In vitro and in vivo antitumor activities of a small and novel synthetic molecule: A potential therapy for hepatocellular carcinoma.

Abstract

300 Background: A small (molecular weight of 275) and novel pharmaceutically silver (I)-tartaric acid complex given the title name aliargentumycine was recently synthesized and the results on its in vitro cytotoxicity and mechanism of action on solid and hematopoietic malignancies were reported. Here the therapeutic potential of aliargentumycine on hepatocellular carcinoma was investigated. Methods: The in vitro and in vivo antitumor activities of aliargentumycine were studied on human HepG-2 xenograft model grown subcutaneously in female immunodeficient mice. Aliargentumycine was administered intratumorally, intravenously and orally twice a week at various concentrations.
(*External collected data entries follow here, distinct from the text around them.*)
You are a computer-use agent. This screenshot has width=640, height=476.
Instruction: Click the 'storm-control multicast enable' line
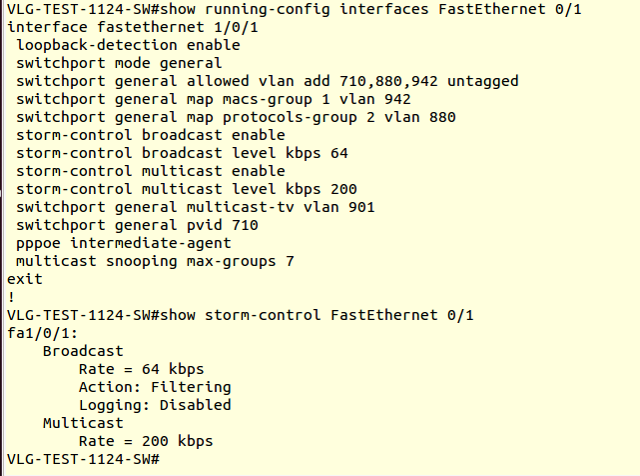point(151,171)
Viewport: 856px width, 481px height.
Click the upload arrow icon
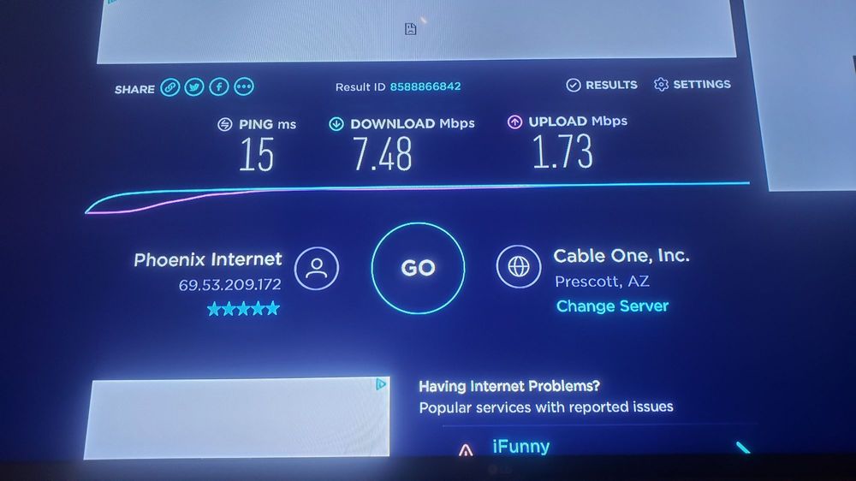pos(514,122)
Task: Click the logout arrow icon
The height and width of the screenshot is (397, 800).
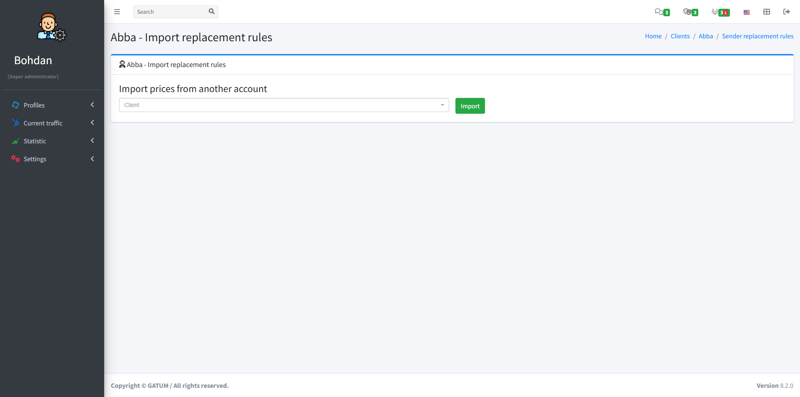Action: tap(786, 12)
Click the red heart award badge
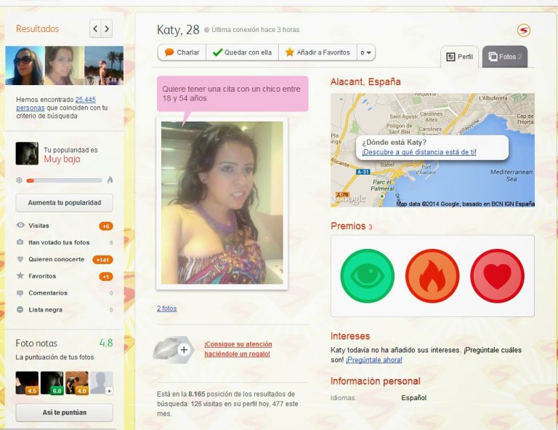This screenshot has height=430, width=558. [497, 276]
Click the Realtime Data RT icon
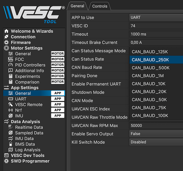183x171 pixels. 11,127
Results: The IC50 of aliargentumycine was found to be 1.49 ± 0.067 mg/ml, which is comparable to the value of 1.04 ± 0.07 mg/ml for doxorubicin, and almost half the value of 2.87 ± 1.02 mg/ml for sorafenib tosylate. The in vivo results demonstrated excellent statistically significant antitumor activities for the intratumoral, intravenous and oral routes of administration with Pi.t. < 0.00001, Pi.v. < 0.005 and Pp.o. < 0.003, respectively. Some animals showed complete tumor remission (tumor-free), and no tumor re-growth was observed even after treatment was stopped. Nonlinear regression on the data revealed that aliargentumycine results in significant tumor growth delay. All treated animals did not show any commonly observed signs of toxicity, including no body weight loss (p > 0.05). Mantel-Cox statistical tests revealed that there were significant tumor growth delays (p < 0.05) and survival advantages (p < 0.05). Conclusions: These promising findings might have great therapeutic potential on the future clinical treatment of hepatocellular carcinoma using aliargentumycine. No significant financial relationships to disclose.